Work order: Some lines in the entries contain the word "agent". Copy all of them.

(Collected data entries)
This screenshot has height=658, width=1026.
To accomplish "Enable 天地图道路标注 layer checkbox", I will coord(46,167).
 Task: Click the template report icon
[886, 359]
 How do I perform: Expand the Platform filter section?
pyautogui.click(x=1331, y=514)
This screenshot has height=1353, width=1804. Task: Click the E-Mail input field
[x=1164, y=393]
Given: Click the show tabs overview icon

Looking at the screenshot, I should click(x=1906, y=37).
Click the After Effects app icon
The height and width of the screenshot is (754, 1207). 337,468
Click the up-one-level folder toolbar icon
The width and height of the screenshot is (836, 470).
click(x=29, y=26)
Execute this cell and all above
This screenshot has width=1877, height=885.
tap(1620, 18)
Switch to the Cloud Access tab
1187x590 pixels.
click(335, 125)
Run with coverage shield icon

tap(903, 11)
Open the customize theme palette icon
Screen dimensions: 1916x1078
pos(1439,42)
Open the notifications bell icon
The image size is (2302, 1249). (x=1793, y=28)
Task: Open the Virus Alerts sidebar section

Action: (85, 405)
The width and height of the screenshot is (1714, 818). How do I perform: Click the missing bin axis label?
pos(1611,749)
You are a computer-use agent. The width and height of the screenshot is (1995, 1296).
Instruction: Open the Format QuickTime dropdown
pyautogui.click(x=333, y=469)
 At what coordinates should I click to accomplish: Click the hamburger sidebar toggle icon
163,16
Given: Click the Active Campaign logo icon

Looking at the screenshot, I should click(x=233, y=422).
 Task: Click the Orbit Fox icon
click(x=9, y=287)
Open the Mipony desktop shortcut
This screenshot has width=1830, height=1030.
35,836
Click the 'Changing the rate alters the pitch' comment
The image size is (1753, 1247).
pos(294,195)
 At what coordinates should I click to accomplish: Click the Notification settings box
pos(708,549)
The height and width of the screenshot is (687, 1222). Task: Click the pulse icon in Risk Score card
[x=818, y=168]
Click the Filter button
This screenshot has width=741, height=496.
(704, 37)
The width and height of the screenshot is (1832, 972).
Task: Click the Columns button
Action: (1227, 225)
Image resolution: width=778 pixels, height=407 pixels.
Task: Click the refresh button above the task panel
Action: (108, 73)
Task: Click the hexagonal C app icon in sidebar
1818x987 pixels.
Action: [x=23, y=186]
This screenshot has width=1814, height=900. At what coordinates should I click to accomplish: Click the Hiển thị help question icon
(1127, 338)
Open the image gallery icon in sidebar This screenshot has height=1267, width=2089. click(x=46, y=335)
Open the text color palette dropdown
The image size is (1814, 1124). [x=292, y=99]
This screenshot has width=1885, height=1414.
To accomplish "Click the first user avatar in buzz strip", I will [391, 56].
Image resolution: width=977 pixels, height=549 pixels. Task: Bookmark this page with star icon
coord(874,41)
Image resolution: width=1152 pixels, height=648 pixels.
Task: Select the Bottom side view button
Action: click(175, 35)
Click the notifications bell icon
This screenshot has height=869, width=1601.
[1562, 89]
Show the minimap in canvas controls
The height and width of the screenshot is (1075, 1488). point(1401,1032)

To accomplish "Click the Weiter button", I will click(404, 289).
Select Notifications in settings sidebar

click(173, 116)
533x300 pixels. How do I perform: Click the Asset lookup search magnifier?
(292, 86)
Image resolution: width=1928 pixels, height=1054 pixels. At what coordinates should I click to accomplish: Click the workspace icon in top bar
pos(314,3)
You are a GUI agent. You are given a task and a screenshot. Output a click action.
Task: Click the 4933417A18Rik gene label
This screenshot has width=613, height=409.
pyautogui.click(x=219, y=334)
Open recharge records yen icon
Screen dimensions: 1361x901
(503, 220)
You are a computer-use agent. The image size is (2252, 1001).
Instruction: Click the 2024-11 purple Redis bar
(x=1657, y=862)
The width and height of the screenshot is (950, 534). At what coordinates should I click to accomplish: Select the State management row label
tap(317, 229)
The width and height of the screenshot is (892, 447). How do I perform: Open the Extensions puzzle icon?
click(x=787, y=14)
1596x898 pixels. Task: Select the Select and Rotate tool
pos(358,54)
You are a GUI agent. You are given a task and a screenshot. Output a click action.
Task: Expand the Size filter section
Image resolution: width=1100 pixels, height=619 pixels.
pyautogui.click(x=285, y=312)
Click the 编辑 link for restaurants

Response to the exercise:
You are a computer-use agent. The width and height of the screenshot is (1995, 1296).
You are a GUI agent. You are given a task and a screenshot. Output a click action.
You are a computer-use agent. The image size is (2252, 1001).
You are a GUI agent. You are given a task and a screenshot. Output a click action.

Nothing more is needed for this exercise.